La dette : un prétexte utilisé contre les cheminots

02 Mai 2018

La dette de la SNCF est invoquée pour tenter de justifier la nécessité de la suppression du statut des cheminots. Pourtant, ceux-ci ne sont en rien responsables de cette dette qui s’élève aujourd’hui à quelque 50 milliards d’euros.

Si elle a atteint de tels sommets, c’est parce que les gouvernements successifs, ceux qui ont décidé le développement des lignes à grande vitesse (LGV) dans les années 1980 et ceux qui ont suivi, ont payé le prix fort aux Bouygues, Dumez et autres grands capitalistes. Et ceux-ci ont construit les LGV à des prix exorbitants et surévalués. Les intérêts de cette dette continuent à engraisser les banquiers aux dépens des caisses de l’État. En quoi les cheminots sont-ils responsables de cela ? En rien

Il n’empêche, même les syndicalistes font mine de prendre très au sérieux cette idée qu’il faudrait réformer la SNCF parce qu’un retraitement de la dette est indispensable. Philippe Martinez, secrétaire national de la CGT, interrogé le matin du 1er mai par BFM TV, expliquait en substance que l’État devait reprendre la dette et que cela faisait partie des points que la CGT entendait mettre sur la table des négociations le 7 mai prochain.
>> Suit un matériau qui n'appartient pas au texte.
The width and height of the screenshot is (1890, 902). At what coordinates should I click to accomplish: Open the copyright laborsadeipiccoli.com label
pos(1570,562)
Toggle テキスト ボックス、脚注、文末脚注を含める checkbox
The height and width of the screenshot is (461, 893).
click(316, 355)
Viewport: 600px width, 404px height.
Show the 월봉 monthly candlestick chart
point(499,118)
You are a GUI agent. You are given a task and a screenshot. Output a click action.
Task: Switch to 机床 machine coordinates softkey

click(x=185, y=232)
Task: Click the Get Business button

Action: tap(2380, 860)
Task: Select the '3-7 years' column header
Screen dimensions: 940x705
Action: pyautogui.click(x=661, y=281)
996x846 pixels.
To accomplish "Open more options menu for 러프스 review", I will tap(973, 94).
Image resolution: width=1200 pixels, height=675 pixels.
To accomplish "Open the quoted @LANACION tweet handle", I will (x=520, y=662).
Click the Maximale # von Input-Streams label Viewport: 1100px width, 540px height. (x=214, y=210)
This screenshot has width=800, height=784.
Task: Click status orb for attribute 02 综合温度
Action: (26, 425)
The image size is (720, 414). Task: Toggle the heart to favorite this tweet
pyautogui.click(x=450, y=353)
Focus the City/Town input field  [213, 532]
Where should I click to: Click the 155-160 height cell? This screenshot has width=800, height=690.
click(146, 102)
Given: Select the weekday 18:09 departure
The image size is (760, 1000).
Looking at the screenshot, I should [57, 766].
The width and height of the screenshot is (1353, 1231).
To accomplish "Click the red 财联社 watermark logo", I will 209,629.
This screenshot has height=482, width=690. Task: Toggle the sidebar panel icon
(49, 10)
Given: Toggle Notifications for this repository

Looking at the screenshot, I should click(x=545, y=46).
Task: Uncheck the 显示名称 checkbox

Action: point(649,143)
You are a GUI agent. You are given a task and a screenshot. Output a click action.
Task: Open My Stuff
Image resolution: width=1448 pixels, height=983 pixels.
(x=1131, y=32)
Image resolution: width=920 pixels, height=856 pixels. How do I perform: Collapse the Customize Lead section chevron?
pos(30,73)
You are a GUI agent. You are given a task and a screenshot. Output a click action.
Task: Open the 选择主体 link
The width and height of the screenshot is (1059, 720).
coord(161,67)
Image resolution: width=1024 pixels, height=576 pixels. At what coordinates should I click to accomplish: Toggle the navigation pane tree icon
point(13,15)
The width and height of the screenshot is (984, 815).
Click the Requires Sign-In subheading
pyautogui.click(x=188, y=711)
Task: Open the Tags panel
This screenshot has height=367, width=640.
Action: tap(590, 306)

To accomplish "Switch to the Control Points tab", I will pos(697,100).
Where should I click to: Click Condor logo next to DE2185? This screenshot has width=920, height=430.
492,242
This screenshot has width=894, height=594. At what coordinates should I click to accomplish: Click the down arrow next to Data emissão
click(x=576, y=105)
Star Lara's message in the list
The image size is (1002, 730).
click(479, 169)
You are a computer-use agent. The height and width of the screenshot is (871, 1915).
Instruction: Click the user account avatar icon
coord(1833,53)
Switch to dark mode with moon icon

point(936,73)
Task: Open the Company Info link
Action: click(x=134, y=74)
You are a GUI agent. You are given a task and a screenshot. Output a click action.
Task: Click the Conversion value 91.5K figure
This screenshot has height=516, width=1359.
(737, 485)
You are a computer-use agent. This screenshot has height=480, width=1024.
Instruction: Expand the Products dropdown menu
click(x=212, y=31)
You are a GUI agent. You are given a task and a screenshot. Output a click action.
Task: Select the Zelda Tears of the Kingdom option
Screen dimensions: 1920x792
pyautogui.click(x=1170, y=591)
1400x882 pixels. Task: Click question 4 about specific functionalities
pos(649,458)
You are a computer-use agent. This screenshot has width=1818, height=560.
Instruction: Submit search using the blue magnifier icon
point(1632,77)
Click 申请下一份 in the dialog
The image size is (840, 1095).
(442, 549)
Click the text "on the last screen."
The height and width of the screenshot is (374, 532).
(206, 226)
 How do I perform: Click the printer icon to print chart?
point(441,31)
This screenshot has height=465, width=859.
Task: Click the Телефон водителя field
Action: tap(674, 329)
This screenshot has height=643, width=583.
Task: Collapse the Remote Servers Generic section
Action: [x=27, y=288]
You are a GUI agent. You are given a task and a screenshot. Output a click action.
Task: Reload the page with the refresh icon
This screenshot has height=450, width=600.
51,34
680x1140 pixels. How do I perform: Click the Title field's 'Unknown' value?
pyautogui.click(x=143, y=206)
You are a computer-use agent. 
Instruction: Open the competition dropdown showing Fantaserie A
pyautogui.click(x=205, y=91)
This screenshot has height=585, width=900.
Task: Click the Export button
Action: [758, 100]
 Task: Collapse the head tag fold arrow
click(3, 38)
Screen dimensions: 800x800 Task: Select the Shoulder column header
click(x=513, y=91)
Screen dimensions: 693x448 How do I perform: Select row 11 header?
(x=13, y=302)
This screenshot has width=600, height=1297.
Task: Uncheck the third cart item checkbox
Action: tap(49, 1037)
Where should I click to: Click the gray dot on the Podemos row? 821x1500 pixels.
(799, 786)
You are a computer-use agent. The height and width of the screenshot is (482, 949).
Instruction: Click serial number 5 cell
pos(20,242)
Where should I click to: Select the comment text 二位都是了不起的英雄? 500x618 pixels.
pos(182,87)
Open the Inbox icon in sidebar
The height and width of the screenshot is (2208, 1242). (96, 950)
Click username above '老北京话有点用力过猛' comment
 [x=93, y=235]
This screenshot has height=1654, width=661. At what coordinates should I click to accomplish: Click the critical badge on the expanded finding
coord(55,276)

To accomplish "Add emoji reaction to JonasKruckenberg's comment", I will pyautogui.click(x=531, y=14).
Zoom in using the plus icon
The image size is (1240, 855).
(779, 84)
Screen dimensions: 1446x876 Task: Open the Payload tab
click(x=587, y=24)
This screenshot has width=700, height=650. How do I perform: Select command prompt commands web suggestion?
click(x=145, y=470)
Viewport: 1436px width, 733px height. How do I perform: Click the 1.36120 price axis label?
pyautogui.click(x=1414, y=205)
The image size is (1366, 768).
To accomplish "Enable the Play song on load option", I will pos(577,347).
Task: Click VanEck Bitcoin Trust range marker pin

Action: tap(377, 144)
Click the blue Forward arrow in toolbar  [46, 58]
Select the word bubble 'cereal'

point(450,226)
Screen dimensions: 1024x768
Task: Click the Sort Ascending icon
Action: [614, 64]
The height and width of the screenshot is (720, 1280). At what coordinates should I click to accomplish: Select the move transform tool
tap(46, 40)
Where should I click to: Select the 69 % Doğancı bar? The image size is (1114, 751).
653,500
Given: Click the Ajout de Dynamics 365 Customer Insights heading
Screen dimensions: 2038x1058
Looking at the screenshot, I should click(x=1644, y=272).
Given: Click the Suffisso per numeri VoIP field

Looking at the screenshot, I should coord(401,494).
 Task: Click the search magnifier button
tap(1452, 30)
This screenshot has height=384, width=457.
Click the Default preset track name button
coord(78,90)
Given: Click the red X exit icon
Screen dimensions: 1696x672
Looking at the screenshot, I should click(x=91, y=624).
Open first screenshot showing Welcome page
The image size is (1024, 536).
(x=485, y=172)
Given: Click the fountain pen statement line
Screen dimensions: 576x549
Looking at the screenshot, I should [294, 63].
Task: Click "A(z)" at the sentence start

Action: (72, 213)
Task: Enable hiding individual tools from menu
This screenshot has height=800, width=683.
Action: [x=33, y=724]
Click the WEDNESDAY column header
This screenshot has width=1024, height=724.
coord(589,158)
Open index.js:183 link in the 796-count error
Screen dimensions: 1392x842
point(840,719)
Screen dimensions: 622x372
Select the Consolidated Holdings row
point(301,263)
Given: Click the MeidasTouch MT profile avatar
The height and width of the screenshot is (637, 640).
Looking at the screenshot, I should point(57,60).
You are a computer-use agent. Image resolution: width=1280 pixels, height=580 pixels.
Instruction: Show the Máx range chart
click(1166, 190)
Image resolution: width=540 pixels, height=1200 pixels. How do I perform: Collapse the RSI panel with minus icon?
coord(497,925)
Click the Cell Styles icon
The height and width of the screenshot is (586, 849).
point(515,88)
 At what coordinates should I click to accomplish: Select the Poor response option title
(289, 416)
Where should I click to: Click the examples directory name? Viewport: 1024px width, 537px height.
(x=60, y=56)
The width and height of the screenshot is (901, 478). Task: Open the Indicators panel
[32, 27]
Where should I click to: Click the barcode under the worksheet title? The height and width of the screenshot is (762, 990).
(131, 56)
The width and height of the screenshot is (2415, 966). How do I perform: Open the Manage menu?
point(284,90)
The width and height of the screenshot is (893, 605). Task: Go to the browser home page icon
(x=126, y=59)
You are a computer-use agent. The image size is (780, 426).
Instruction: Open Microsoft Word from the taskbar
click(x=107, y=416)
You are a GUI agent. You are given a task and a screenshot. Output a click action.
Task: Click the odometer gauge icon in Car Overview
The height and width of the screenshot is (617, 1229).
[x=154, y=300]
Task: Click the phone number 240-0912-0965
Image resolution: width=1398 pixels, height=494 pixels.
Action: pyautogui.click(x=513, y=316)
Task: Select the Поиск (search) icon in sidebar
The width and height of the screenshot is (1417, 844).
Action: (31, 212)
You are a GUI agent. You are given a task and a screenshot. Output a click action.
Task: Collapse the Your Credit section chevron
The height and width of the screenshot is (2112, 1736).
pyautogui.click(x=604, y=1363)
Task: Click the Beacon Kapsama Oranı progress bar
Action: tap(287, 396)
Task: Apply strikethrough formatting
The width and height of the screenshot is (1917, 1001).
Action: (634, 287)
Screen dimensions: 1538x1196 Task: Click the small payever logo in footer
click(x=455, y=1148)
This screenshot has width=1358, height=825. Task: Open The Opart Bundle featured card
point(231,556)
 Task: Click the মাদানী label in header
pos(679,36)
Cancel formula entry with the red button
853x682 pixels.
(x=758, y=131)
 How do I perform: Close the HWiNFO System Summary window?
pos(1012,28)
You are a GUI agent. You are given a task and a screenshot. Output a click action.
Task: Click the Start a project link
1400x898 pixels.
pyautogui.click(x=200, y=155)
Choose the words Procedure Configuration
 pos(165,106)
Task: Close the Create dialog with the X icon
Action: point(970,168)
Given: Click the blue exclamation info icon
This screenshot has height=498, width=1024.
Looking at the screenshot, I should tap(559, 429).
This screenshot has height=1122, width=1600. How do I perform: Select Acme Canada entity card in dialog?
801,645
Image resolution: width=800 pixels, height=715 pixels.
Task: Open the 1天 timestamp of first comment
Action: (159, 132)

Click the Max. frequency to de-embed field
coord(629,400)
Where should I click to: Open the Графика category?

Mais négocier quoi ? De toute façon, la dette de la SNCF est et continuera d’être à la charge de l’État. En revanche, ce que l’on voit se dessiner, c’est la possibilité pour les leaders syndicaux d’obtenir un petit quelque chose quant à ce « retraitement de la dette » afin de pouvoir le présenter comme un recul justifiant l’arrêt du mouvement et la reprise du travail.

C’est un piège ! Par leur grève, les cheminots veulent interdire la dégradation de leurs conditions de travail, de salaire, de vie. Cela n’a rien à voir avec les micmacs financiers entre l’État et la SNCF, d’autant que l’État sait très bien vivre à crédit, avec des dettes qui abondent les bénéfices des financiers. Aux cheminots de ne pas vendre leur mouvement, leur force, leur détermination pour l’os que le gouvernement finira peut-être par lancer aux dirigeants des centrales syndicales.